Particularly concerning are proposals that would shift costs onto Medicaid mainly by reducing federal Medicaid matching rates and limiting the ability of states to use provider taxes to finance the program. Raising state Medicaid costs is likely to reduce access to health care for very vulnerable populations. And, because Medicaid is already the lowest-cost health insurer and states have much less ability than the federal government to finance the program, there is something perverse – embarrassing, even – about the federal government attempting to get its financial house in order by shifting costs onto states.

Although we haven’t seen the details, even here there appear to be some positive features of the president’s plan. Specifically, although he proposes to save about $15 billion by reducing federal Medicaid matching rates (a smaller number than in earlier proposals) he also proposes to automatically increase federal matching rates during economic downturns—an idea advocates fought for during the ACA that did not make it into the final legislation. He also proposes to give states an incentive to make the ACA work by rewarding states who sign up a higher share of newly-eligible Medicaid beneficiaries.

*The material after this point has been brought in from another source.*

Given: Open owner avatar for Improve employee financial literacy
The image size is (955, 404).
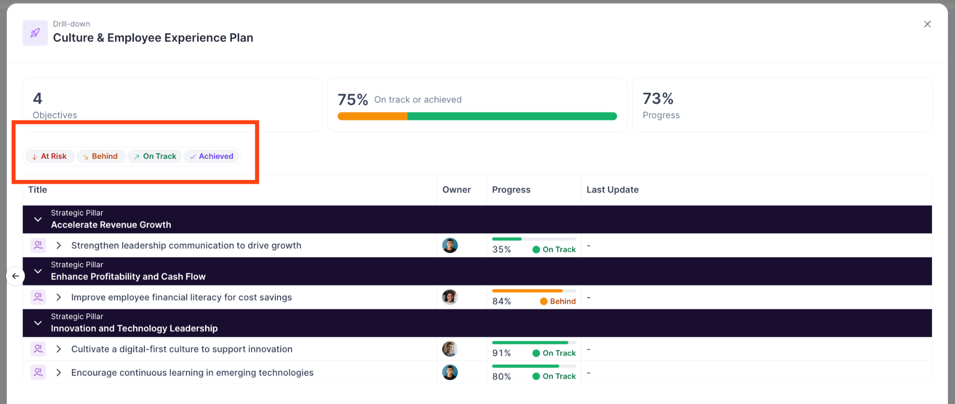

Another concern is that under the president’s plan, Medicare cost-sharing requirements would increase. Not only will this create barriers to care for low-income Medicare beneficiaries, it will also increase state Medicaid costs since Medicaid pays the Medicare cost-sharing requirements for the “dually-eligible.”

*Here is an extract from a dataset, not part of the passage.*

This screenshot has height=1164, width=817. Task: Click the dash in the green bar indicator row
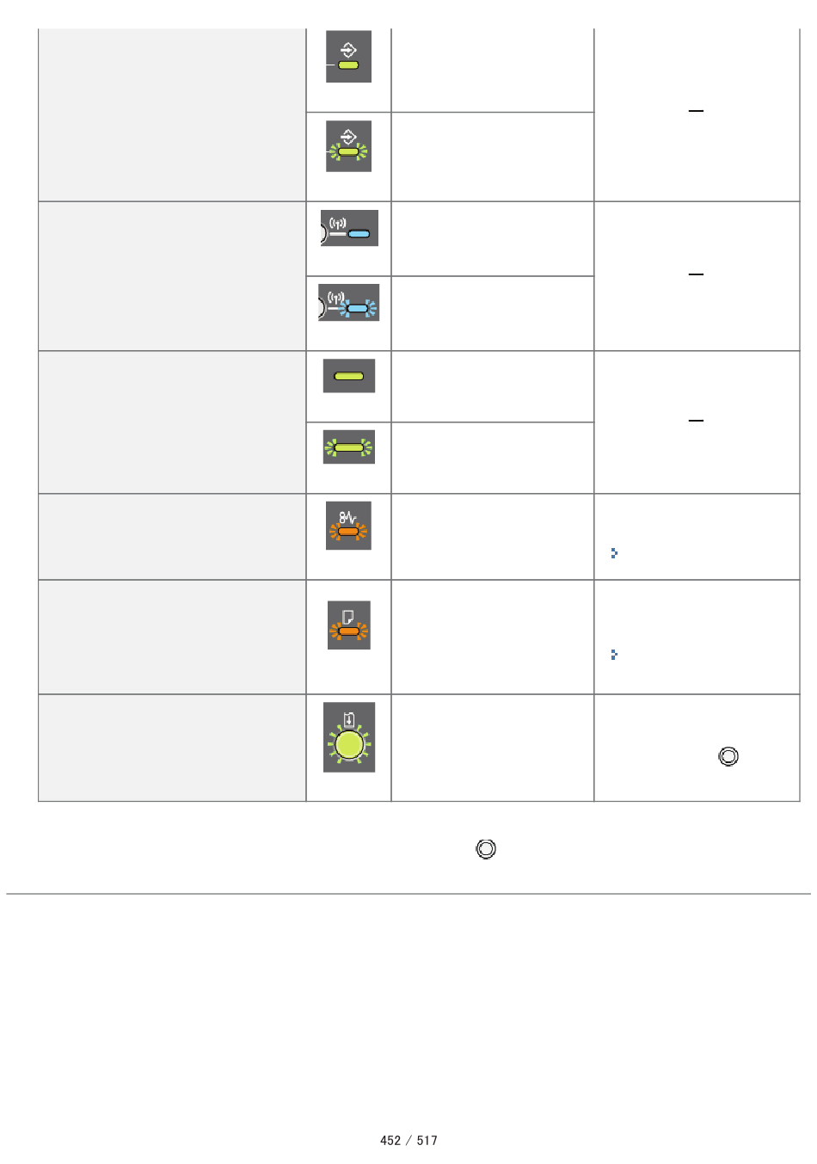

Finally, the president’s plan cuts $3.5 billion from the $15 billion Prevention and Public Health Fund. This is particularly shortsighted because improving the underlying health of the American people is one of the three key pillars of a long term cost containment strategy.

What’s particularly unfortunate is that the White House missed an opportunity to do more to improve the health care system (click here and here to read about missed savings opportunities).

Where does this leave us?
What’s most striking about POTUS Debt Reduction Plan is what it does not do. Most of the egregious proposals that were bandied about in the context of the debt ceiling debate this summer – such as raising the Medicare eligibility age or cutting federal matching rates more significantly – have been eliminated or dramatically scaled back. It appears that administration strategists have concluded (and let’s be glad they did) that there was no advantage in unilaterally offering up cuts that would anger important constituencies while Republicans remain entirely intransigent on new revenue.

If the president had given up a lot of ground by offering up cuts to entitlement programs that would harm health security for low-income and older Americans, that would have undercut the ability of Democrats on the Super Committee to protect Medicare and Medicaid. It also would have blurred a key Democratic message point going into the 2012 election — Democrats are committed to preserving Medicare and Medicaid while Republicans have committed essentially to eliminating them and replacing them with programs that, even if they had the same names, lack key beneficiary protections.

Of course the President’s plan itself is dead on arrival — the Super Committee members will likely ignore the details of the President’s proposal as they develop (or attempt to develop, or attempt to appear as though they’re attempting to develop) a deficit-reduction plan of their own. But at least it offers us a tolerable, if imperfect, vision of how serious progress could be made on debt reduction without slashing programs that provide health security to the most vulnerable Americans.